The CBD’s lawsuit, filed April 20 in Anchorage, Alaska, argues the CRA gives Congress too much authority over executive agencies, violating the U.S. Constitution’s separation of powers. “The Congressional Review Act throws the balance of power out of whack and opens the door for politicians in Congress to meddle in decisions that ought to be made by experts at federal agencies,” CBD attorney Collette Adkins said in a press release announcing the lawsuit.

The CRA has been used repeatedly by Republicans in Congress and the Trump White House to repeal regulations issued by federal agencies in the final months of the Obama administration. Under the 1996 law, lawmakers can take action against these last-minute regulations, although only for a limited time. The CRA clock, based on the number of days Congress is in session, is expected to run out the week of May 8, E&E News reported this morning.

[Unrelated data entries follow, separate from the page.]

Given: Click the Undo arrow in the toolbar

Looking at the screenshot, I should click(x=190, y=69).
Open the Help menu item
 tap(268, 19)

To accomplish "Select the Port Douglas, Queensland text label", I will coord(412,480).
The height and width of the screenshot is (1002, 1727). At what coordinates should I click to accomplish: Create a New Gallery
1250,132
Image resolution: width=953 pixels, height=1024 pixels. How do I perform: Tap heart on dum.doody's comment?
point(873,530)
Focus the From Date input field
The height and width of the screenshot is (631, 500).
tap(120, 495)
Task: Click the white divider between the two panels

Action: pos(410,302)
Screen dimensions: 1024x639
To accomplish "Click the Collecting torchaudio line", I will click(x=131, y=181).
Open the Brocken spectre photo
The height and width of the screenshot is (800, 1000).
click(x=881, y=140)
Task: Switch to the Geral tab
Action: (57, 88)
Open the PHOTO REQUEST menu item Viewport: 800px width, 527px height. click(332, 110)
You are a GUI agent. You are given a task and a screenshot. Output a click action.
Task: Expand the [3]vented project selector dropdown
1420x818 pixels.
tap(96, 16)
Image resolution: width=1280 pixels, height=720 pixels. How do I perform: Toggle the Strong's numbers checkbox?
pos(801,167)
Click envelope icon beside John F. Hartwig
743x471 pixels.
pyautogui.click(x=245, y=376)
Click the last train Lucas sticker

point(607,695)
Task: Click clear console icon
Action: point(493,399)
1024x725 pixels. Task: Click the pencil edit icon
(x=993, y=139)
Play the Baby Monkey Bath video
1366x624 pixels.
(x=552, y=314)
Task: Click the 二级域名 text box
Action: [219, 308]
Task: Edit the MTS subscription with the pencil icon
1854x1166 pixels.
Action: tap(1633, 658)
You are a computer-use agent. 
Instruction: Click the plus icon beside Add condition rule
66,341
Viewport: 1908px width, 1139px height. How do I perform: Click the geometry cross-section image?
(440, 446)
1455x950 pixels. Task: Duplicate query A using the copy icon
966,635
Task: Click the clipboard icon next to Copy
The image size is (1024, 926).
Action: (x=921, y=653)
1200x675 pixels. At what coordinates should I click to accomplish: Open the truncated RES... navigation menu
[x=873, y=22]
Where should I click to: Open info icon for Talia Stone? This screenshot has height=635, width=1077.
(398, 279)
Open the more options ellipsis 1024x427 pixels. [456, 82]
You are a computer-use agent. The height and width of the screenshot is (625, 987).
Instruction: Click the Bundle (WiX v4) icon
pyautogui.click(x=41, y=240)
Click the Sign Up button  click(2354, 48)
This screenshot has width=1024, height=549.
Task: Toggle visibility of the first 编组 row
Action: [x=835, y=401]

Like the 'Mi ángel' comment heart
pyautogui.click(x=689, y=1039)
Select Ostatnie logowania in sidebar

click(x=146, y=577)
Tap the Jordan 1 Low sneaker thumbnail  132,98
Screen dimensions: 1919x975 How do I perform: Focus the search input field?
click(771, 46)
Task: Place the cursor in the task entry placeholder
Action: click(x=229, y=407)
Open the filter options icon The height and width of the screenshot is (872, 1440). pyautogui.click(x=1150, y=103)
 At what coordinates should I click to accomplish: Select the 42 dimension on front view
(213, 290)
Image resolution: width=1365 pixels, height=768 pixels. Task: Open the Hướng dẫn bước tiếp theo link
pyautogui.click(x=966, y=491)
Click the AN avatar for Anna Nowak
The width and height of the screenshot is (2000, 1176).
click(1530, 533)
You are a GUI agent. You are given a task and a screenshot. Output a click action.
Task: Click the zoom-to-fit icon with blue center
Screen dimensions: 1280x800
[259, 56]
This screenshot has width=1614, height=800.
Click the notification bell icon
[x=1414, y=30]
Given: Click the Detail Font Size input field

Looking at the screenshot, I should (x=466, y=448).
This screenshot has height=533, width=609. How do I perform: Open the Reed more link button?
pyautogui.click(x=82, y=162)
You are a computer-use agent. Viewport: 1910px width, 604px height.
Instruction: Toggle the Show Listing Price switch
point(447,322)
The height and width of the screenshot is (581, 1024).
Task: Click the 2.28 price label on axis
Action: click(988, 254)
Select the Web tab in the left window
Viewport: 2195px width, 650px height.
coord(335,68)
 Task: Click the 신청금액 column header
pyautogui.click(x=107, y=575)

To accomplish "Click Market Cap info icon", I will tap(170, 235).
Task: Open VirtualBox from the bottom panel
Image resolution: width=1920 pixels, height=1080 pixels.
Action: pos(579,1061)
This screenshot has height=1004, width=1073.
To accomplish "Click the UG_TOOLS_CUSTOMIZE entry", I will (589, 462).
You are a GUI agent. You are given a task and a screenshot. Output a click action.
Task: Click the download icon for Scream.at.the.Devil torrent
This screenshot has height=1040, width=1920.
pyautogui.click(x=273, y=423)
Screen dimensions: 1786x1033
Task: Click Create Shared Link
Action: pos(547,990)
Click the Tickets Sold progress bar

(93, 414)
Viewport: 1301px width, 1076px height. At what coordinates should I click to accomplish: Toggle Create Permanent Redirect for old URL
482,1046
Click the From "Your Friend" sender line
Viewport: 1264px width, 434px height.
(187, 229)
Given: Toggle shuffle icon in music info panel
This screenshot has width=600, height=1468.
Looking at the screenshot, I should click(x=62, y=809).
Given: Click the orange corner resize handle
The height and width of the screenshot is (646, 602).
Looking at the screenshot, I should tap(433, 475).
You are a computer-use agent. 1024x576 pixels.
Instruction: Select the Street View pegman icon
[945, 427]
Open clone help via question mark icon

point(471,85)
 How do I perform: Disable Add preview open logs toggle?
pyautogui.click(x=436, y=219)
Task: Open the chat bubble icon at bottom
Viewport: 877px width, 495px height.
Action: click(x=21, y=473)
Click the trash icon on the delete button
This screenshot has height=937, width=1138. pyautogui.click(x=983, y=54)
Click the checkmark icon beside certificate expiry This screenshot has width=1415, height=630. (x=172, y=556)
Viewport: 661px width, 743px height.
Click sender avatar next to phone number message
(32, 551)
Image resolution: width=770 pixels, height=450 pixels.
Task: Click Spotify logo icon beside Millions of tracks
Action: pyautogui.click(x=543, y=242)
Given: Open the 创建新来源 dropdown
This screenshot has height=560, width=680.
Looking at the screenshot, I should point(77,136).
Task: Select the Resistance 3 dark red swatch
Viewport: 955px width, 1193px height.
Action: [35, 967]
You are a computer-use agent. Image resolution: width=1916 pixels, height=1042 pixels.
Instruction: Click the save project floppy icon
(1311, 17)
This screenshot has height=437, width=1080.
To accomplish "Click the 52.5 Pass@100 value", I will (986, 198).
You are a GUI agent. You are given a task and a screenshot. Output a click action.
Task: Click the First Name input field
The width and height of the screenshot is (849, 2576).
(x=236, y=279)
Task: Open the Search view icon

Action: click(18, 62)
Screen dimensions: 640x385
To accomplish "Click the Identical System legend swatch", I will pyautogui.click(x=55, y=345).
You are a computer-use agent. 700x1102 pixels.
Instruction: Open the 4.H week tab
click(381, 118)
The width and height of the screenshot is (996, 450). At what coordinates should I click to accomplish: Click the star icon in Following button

The CBD’s lawsuit takes aim at a specific CRA disapproval motion, passed last month, which repealed new hunting restrictions imposed by the Obama administration in Alaska. But if the lawsuit succeeds in overturning the CRA itself, it could impact the repeal of other Obama administration regulations.

The CBD lawsuit, however, fails to mention an important historical detail. In early 2009, when Democratic President Barack Obama was about to take over from Republican President George W. Bush, the CBD was a vocal supporter of the CRA.

The statute provides a good option for reversing “a long list of failed Bush administration actions and policies,” CBD biodiversity director Noah Greenwald wrote in a column for The Denver Post at the time. “Under the Congressional Review Act of 1996, Congress has the option to pass a joint resolution of disapproval, stopping any new rules from going into effect,” he said. “We strongly encourage both Congress and President-Elect Obama to ensure the rules do not take effect.”

The CBD is far from alone in attacking a statute it once supported. As Western Wire has previously reported, environmental groups like Earthjustice and the Sierra Club today call the CRA “an undemocratic and rarely used backdoor tactic” and “a blunt instrument with dangerous consequences,” despite the fact that they supported the statute eight years ago.

The CRA was signed into law by President Bill Clinton (D) and one of the statute’s leading authors was former Senate Majority Leader Harry Reid (D-Nev.). During his farewell speech last year, Reid – one of the Obama administration’s closest allies in Congress – touted the CRA as one of his top legislative achievements.

“I know some of my Democratic colleagues say: Why in the hell—why did you do that?” Reid said. “The worm turns … [and] we knew that administrations would change and it would affect every president, Democrat and Republican.”

When a regulation is finalized, “Congress has a chance to look it over to see if it is too burdensome, too costly, too unfair,” he said. “That was legislation that I did, and it was great when we had Republican presidents, not so great when we had Democratic presidents,” Reid said to laughter in the Senate chamber. “But it was fair,” he said.

After the 2008 election, liberal political commentators Rachel Maddow and Keith Olbermann also praised the CRA. Maddow celebrated the fact that last-minute Bush administration regulations could “easily be reversed” and Olbermann called the CRA “blessed relief.”